現代の日本人の中学生(宙組公演では高校生)・鈴木夕梨(ユーリ)が、古代にタイムスリップするところから物語がスタートします。
当時連載していた「少女コミック」(小学館)を読んでいる、10代半ばの女の子が共感しやすいように現代の普通の少女をヒロインにして、対するヒーローは女の子が憧れる“王子様”という設定にしました。もともとは完全な古代物にするつもりだったのですが、この設定のおかげで、私としても物語を動かしやすかったです。
先日、16年ぶりに新作エピソード「天は赤い河のほとり ~書簡~」(小学館「Sho-Comi」2018年6号に収録)が発表されました。
描いていて「久しぶり」という感じはなかったです。今回の舞台化のお話もあり、あらためて読み返したり、編集部の方とも作品のことを話したりしていたからだと思います。この新作は私にとって、素敵なタイミングでした。ずっとお仕事させていただいている雑誌「Sho-Comi」の50周年で「読み切りを描きませんか」と言われていた時に、タカラヅカでの舞台化のお話をいただき、それなら「天は赤い河のほとり」のエピソードを描こうと、すんなり決まりました。
主な時代背景は古代オリエントですが、時代考証ではご苦労されたのではないでしょうか?
ヒッタイトの歴史を伝える資料は本当に少ないので……。でも、ザナンザ(カイルの弟・ヒッタイト帝国の第4皇子)がエジプト王国へ婿入りする道中で行方不明になった、というのは文章でも残っているんですね。数少ない実在の人物とエピソードなので、ぜひ描きたいと連載当初から思っていました。
あまり資料がないなかで、ビジュアル面で参考にされたものはありますか?
絵を描くうえで参考となる資料はほとんど残っていないので、ビジュアル面は創ってしまってもいいのかなと。服装などは壁画に残っている古代エジプトの装束を参考にし、あとは現代の中東やアフリカの民族衣裳をモデルに描いていました。今回の宙組さんのポスターを拝見して、衣装も雰囲気もとても素敵で嬉しくなりました。
宙組公演『天(そら)は赤い河のほとり』 原作者インタビュー<後編>
インタビュー<後編>では、宙組公演への期待や、出演者の印象を伺いました。
宝塚歌劇で舞台化、というお話を最初にお聞きになった時のご感想は?
タカラヅカをはじめ、舞台を観るのは大好きなので、ものすごく嬉しかったです! タカラヅカは母が大好きだったので、劇場へ連れて行ってもらっていました。私が初めて自分から母に「観にいきたい」とリクエストしたのは、『ベルサイユのばら』だった記憶があります。原作の漫画も読んでいましたし、舞台を観た後も深く心に残りました。

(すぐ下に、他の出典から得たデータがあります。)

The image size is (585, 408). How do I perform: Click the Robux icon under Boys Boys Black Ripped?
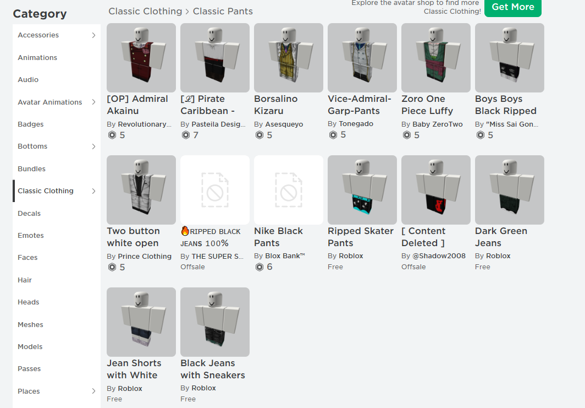(x=481, y=135)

舞台などからインスピレーションを受けることも多いですか?
お芝居やミュージカルを観て感動すると、自分ももっと作品を描きたいなと刺激を受けます。常に感性は磨きたいと思っていて、劇場や美術館へ足を運ぶのもそうですが、さまざまな方の創作物で感動する、というのは大きなインスピレーションになります。また、それぞれの“場所”に出かけるのが好きで、「天は赤い河のほとり」の舞台となったトルコには、これまで20回近く訪れています(笑)。中高校生の頃から歴史が好きなので、日本では奈良も大好きですね。
今回の宙組公演には、どのような期待をされていますか?
タカラヅカと少女漫画はコンセプトが似ていると感じるので、違和感は全くないだろうと思います。“普通の女の子に、格好いい王子様がどうアプローチするか”、ということで少女漫画の読者はドキドキしますが、タカラヅカの舞台とも共通するのではないでしょうか。先程、宙組トップコンビのお二人にお会いしましたが、私が想定していたカイルとユーリにとても近くて、素敵なお二人でした。

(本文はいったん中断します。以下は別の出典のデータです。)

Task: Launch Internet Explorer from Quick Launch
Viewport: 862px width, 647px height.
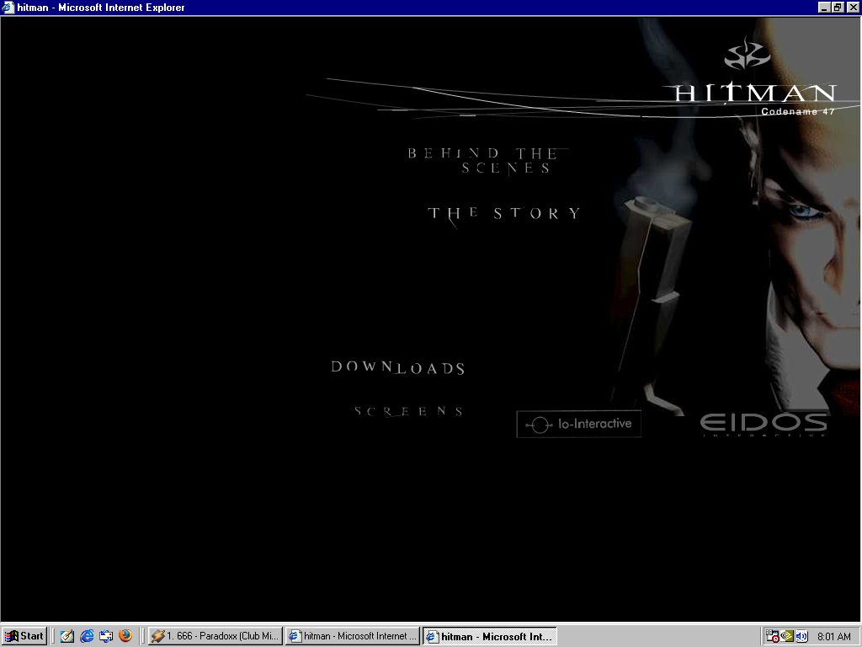Action: (87, 636)
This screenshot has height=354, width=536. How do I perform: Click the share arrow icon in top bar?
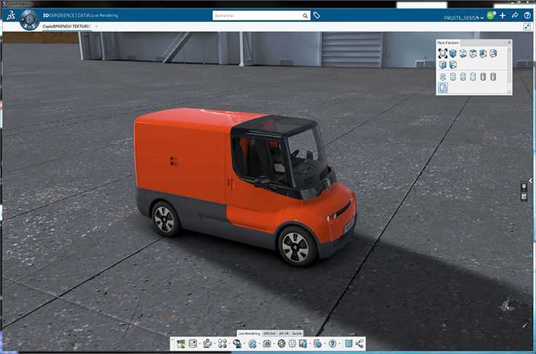[x=515, y=15]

カイルを演じる宙組トップスター・真風涼帆の印象はいかがでしたか?
昨年、宙組公演『神々の土地』『クラシカル ビジュー』を拝見し、舞台での凛々しくて格好いい印象から、普段はクールな方かと思っていました。でも、実際はとても気さくで優しくて、柔らかい雰囲気の方で、そのギャップに驚きました。口ベタな私をリードしてくださり嬉しかったです。
真風が演じるカイルはどのような想いを込めて描いていらっしゃいましたか?
カイルはユーリにとって最大の理解者であり、女の子が憧れる王子様、というところを意識していました。ユーリへのアプローチも“ヒーロー”として紳士的な接し方だと思います。
ヒロイン・ユーリを演じる宙組トップ娘役・星風まどかはどのような印象でしたか?
とても可愛らしい方で、ユーリを演じてくださるのが嬉しいですね。観客と同じ目線であるユーリを、上手に表現してくれるのではないかと思います。
芹香斗亜が演じる、エジプトのラムセス将軍については?
ラムセス(ラムセス1世)は、史実上エジプトの第19王朝を興し、ファラオになる人物です。カイルとは完全に対極にいるのではなく、同じような器の大きさがあり、民を率いる者としての目指す方向は同じなのだけれど、目的を達成するためのルートが違う人物というポジションで描いていました。
宙組公演『天(そら)は赤い河のほとり』の内容をお聞きになった感想をお願いします。
単行本全28巻という長い作品なので、約1時間半の舞台にまとめるのは大変だろうなと思っていたのですが、キャラクターの性格、魅力、エッセンスを取り込み、ギュッと凝縮してくださっていて、「素晴らしい!」のひと言です。
宙組の稽古をご覧になって、いかがでしたか?
普段から舞台が大好きなので、演出家の方の指示でどんどん作品が形になっていくのを目の当たりにし、「実際の舞台ではどれだけ進化しているのだろう」と楽しみになりました。貴重なお稽古を拝見でき、「漫画家になって良かった」とも思える時間でした(笑)。
この公演はタカラヅカファンはもちろん、篠原先生の原作ファンの方も、期待してくださっていると思います。最後に、メッセージをお願いします。
少女漫画と宝塚歌劇の世界観は通じる部分がたくさんあるので、タカラヅカのファンの方で少女漫画をあまりご覧にならない方も、少女漫画が大好きだけどタカラヅカの舞台は観たことがないという方も、楽しんでいただけるのではと……!私もいち観客として、ただただ楽しみにしております(笑)。公演にぜひ足を運んでいただけたら私も嬉しいです。
【プロフィール】
篠原千絵 しのはらちえ
1981年「紅い伝説」(コロネット1981年冬の号)にてデビュー。
代表作「闇のパープル・アイ」で第32回、「天は赤い河のほとり」で第46回小学館漫画賞を二度受賞。
ファンタジー、ミステリーなど幅広いジャンル、また、小説などでも活躍中。
現在は『姉系プチコミック』(隔月刊・偶数月5日発売)にて、200万部突破の人気ヒストリカルロマン「夢の雫、黄金の鳥籠」(1~10巻発売中。最新11巻は4月10日発売)を執筆中。